Surface Life and Deeper: In Two Parts

There once was a sweet potato named Sam.

In his best, most tuberous voice,

He’d repeat the phrase of his choice,

Reminding the world that he was someveggie of note:

My name is Sam; I yam what I yam!

 

But somehow, through the soil and the sand,

And oftime through the mud all around,

It never rang true, all muffled of sound,

Though his leaves, in the sun, ruffled refrain;

“My name is Sam: I yam what I yam!” he tubered again.

 

Daily he’d stretch up more greens and more vines

Toward the towering oaks and the wind-swaying pines

Who soared high above

Where Sam dared not strive.

To the overcast clouds,

To the bees in their hives

To all that moved free, not shackled like Sam—

“I can’t roam like you, but I yam what I yam!”

 

Then, late in the season, the farmer began

To dig up the field and harvest the sweets.

He dug up the furrows, the tators and weeds.

Sam’s eyes in bright sun, roots out of the dim–

For the first time, forever, not buried or grim,

 

No longer needing to shout or to scream,

He lifted a whisper, dared shatter the dream,

And all of the world finally heard his refrain,

“I yam what I yam,” he softly proclaimed.

“My name is Sam,” he whispered again.

 

 

Um, I’m not liking that one at all…

 

I am short. I am fat.

I’d make a better sleeping cat,

Than all the things they say I should be,

A mom, a ‘talent’, a statuesque twig,

Have hair—and not cancer, just a form for a wig

That never fits right

And forever is itching.

And I should talk ‘positive’ and stop all this b****ing…

As chemo melts through

All the ‘me’ that I was.

 

And well-meaning friends, helpful and certain

Keep telling me nonsense will stop all the hurtin’

Like ‘it’s only hair’ (not when it’s on your own head)

And “This, too, will pass (it’s better than dead)”

Their phrases, too, are but scarves for the ‘bald’
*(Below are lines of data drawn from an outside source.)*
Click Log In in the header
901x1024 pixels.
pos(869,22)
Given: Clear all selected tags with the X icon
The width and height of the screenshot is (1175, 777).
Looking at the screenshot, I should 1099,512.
When my wishes and dreams lay exposed,

Disposed,

shaking, aching,

The outcome unknown.

 

Little but dross,

Being refined.

 

There are no trite phrases

That can be rhymed

And make glad the rhythm

Of life chemically metered

in twenty-one days…

 

Seven of misery,

Seven, some better

Seven in countdown to start again…

 

Flamingo flock on the lawn marches forward

Like some cancer-pink army, flailing in chaos

And eating their shrimp to maintain their hue…

“It’s only feathers. It will grow back”

As they enter my dreamtime, ‘ports’ bulging their necks,

Drip bags dangling from waggle-ing beaks,

Counting the days, the treatments, the weeks.

 

And should any small part of my ‘I am’ remain,

When all of the smelting, dross-purging are through,

May God, the great, eternal I Am, –who happens to have hair, whether or not I do–

Find some scrap of MY ‘I am’ still faithful and true.